SEWAGE SYSTEM (recommended by Dick and Dom)

Invented: 1865
Inventor: Joseph Bazalgette

The creator of the London sewers, Joseph Bazalgette, may be remembered as more of an engineer than an inventor, but developing the largest sewage system the world had ever seen in London changed life in the city completely. The previous system – an open sewer – tipped waste into the Thames but this new invention pumped it eastwards out to sea. Bazalgette estimated the population increase of the next 100 years so the system is still in use today.

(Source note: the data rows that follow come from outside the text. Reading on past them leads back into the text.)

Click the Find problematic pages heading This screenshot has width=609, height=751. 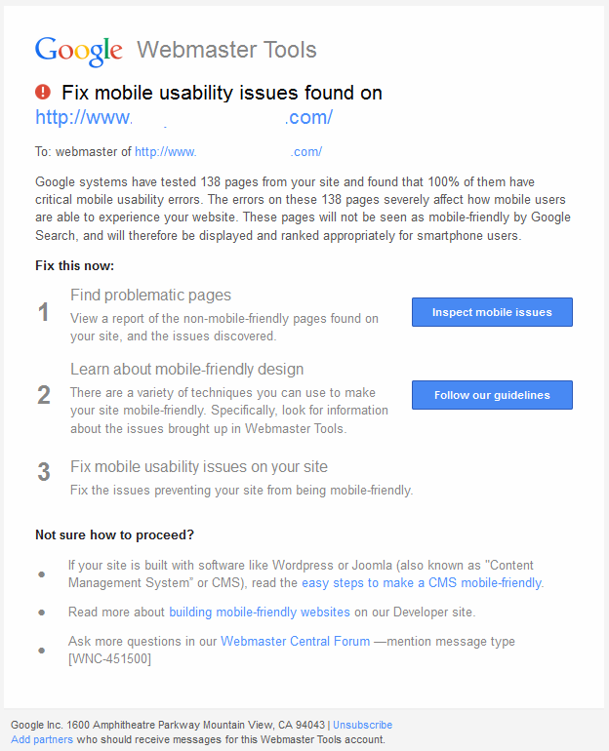click(150, 295)
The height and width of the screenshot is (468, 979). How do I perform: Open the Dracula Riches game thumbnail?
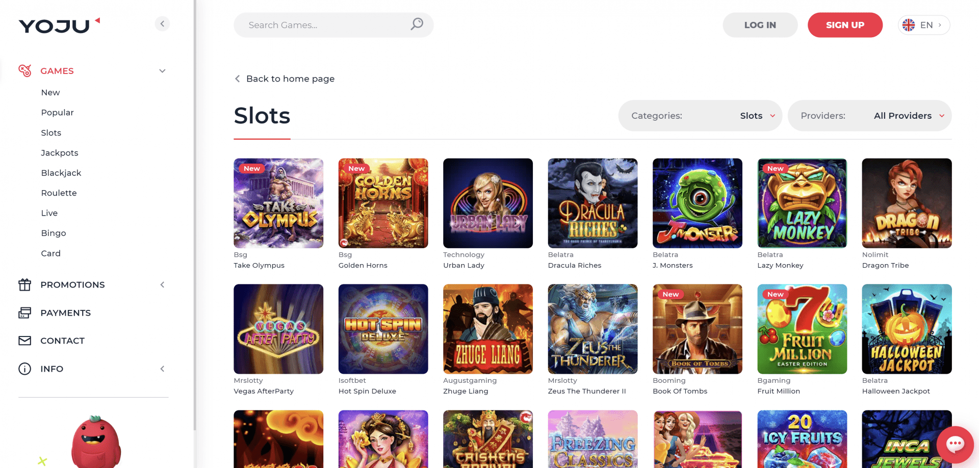[592, 203]
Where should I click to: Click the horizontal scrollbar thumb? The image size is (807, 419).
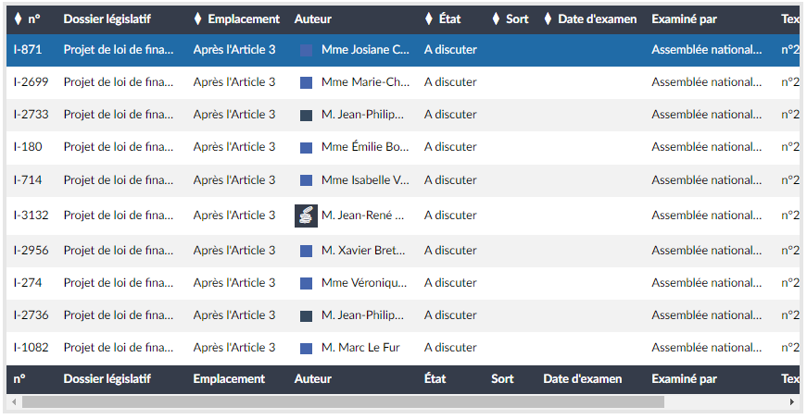(343, 402)
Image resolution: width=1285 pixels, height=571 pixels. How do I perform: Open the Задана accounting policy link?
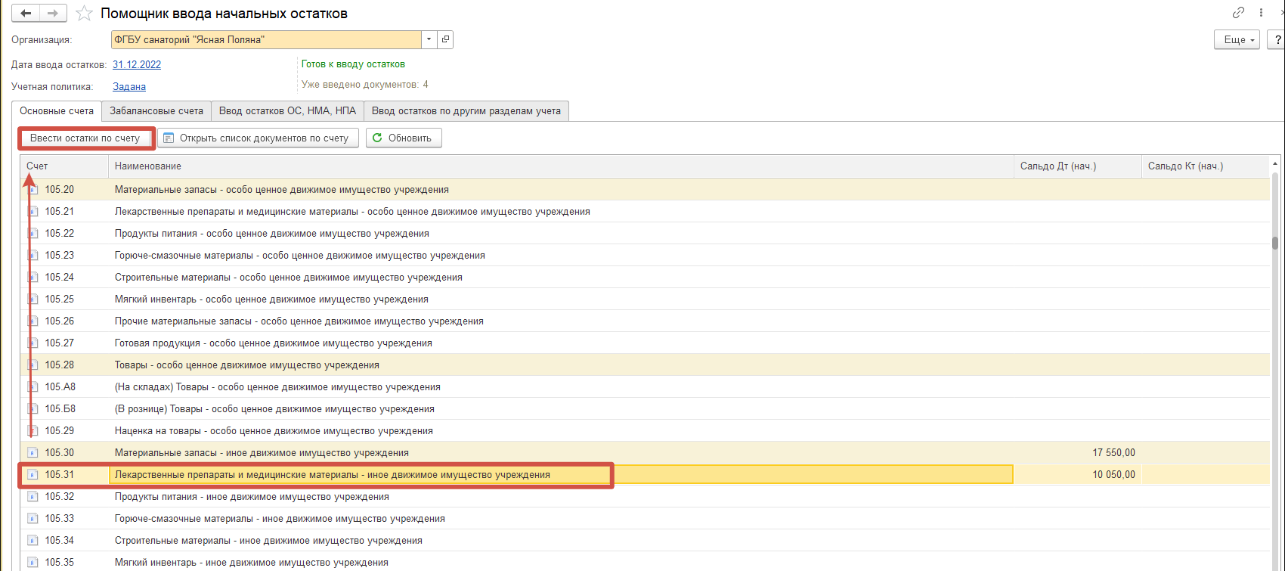[x=129, y=86]
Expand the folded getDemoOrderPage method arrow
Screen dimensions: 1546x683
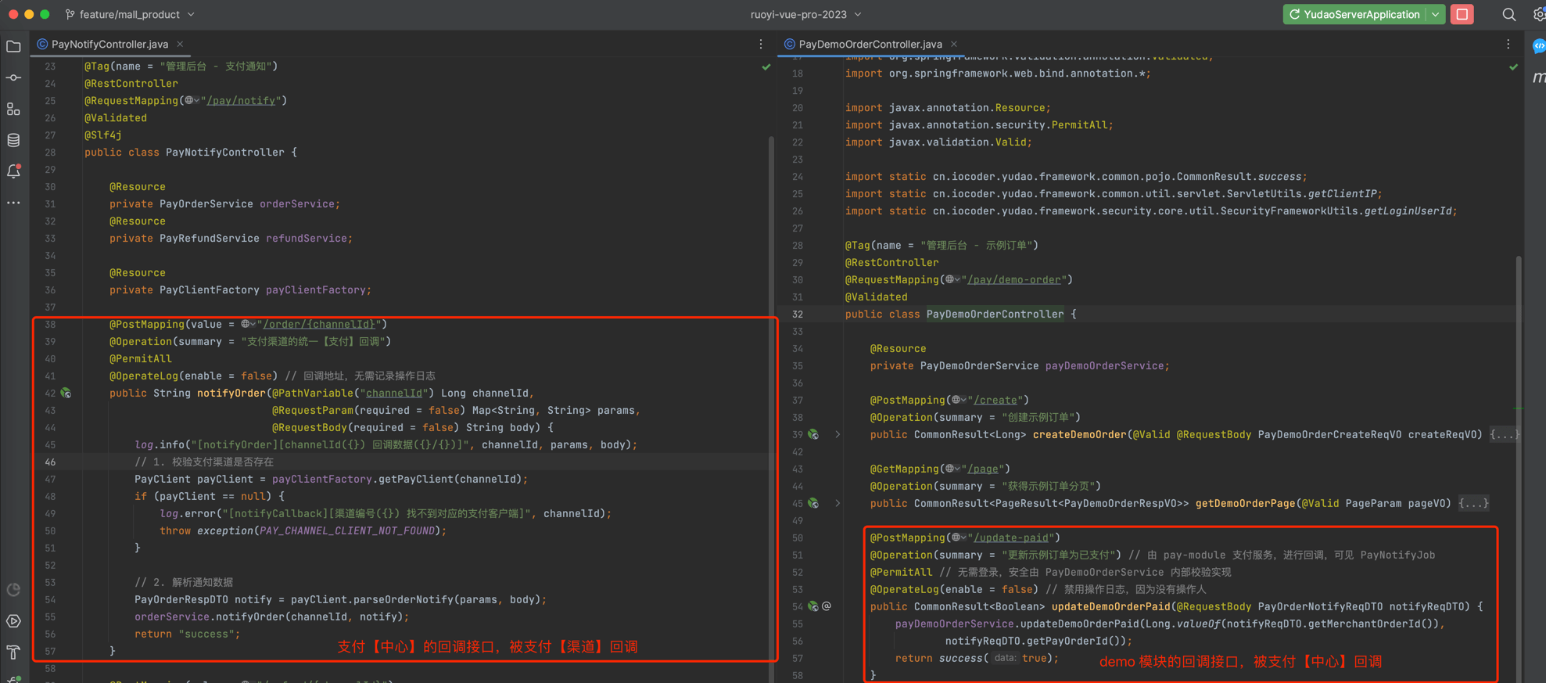pos(838,504)
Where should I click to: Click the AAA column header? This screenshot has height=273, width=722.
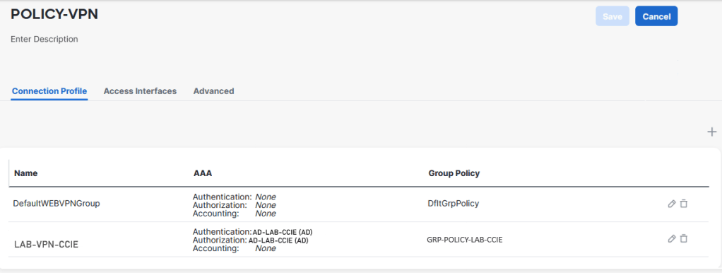coord(203,173)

ELECTRONIC PROGRAMMABLE COMPUTER

Invented: 1943
Inventor: Tommy Flowers

Built and designed by brilliant Post Office engineer Tommy Flowers, the Colossus arrived at Bletchley Park to crack the German Lorenz cipher, which was even more complex than Enigma. Constructed using 1,500 vacuum tubes, the Colossus was the first truly electronic, digital and programmable computer. Sadly for Flowers, the technology was reserved for military intelligence and remained top secret – with every Colossus machine dismantled after the war.

HOVERCRAFT

Invented: 1953
Inventor: Christopher Cockerell

Cockerell wanted to work out how to make the boats go faster, and was captivated by the idea of lifting them out of the water altogether. His breakthrough came when he blasted air down a narrow channel around the outside of the craft that trapped high-pressure air underneath and stopped it escaping, forming a “momentum curtain. Producing four times the lift for the same amount of power, the first hovercraft crossed the channel on 1 June 1959.

TIN CAN

Invented: 1810
Inventor: Peter Durand

It was Frenchman Nicholas Appert who first preserved food by packing it into glass jars and cooking it for hours to sterilise it but British merchant Peter Durand adopted the same method with the tin can. Initially a hammer and chisel were required to open the cans as the tin opener wasn’t patented until 1855!

STERI-SPRAY (recommended by Deborah Meaden)

Invented: 2008
Inventor: Ian Helmore

Plumber Ian Helmore sterilized water tanks to prevent lagionella breeding in them. Bacteria can live in the last two inches of pipework so he decided that putting a UV lamp into a tap or showerhead would deal with the problem. It’s now out there in NHS hospitals, hopefully saving lives.